EXERCISE TASK: Reproduce verbatim every line from the start of the entries down to the line containing "Click thumbs-down icon", with that line included.

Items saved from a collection

+ + +

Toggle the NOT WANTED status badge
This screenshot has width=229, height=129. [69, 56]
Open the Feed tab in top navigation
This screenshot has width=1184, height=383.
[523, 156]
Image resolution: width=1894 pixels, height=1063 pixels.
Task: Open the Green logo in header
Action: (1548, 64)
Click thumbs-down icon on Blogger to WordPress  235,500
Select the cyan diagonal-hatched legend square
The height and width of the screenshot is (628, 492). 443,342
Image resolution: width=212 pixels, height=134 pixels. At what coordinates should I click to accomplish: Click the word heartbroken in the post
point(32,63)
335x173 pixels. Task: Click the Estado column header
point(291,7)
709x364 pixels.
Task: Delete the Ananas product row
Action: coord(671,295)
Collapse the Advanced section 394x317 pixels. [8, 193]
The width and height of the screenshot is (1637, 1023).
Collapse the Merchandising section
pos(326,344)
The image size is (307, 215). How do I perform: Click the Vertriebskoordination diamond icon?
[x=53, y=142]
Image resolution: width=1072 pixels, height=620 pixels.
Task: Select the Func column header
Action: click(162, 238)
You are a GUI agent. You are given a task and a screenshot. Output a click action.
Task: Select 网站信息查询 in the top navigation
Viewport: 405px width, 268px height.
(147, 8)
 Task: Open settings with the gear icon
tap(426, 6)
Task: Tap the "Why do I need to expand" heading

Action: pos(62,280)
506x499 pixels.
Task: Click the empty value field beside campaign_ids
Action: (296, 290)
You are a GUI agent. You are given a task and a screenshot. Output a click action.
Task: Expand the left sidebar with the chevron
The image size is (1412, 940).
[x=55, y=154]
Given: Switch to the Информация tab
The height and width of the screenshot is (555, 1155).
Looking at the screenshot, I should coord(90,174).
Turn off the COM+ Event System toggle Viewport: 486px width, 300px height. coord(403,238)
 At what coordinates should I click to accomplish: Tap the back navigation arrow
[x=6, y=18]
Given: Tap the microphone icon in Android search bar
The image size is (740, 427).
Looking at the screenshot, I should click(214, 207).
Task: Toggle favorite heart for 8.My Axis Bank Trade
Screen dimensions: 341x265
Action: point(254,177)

+ + +

CORRECT ANSWER:
Toggle the NOT WANTED status badge
This screenshot has width=229, height=129. [69, 56]
Open the Feed tab in top navigation
This screenshot has width=1184, height=383.
[523, 156]
Image resolution: width=1894 pixels, height=1063 pixels.
Task: Open the Green logo in header
Action: (1548, 64)
Click thumbs-down icon on Blogger to WordPress  235,500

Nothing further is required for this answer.